→ Work item
Pictures aside, repeat every entry exactly.

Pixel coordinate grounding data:
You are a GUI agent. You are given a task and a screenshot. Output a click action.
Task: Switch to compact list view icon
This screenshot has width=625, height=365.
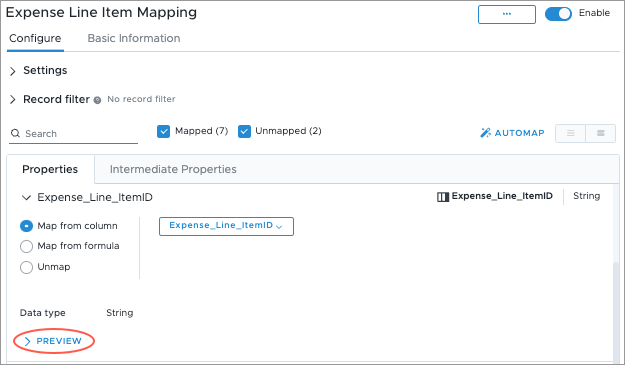point(570,133)
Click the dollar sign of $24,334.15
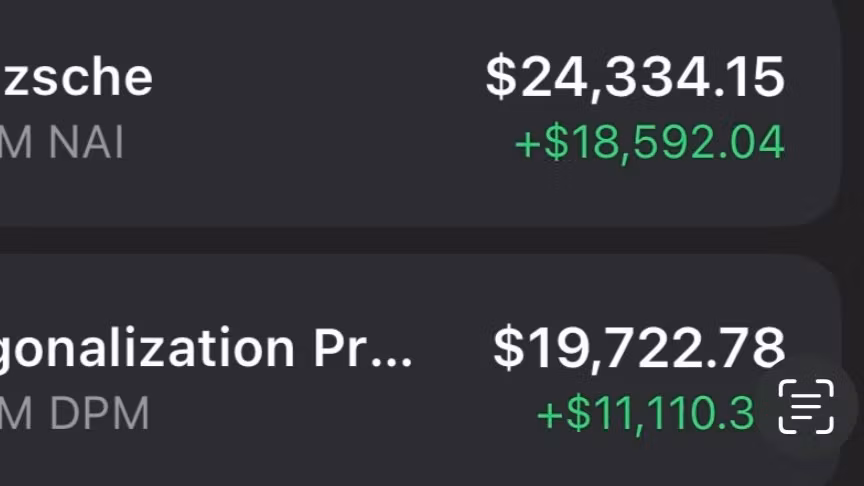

→ Written answer
You are a GUI agent. You are given a task and a screenshot. Output a click action.
Task: Switch to compact list view icon
This screenshot has width=625, height=365.
point(570,133)
Click the dollar sign of $24,334.15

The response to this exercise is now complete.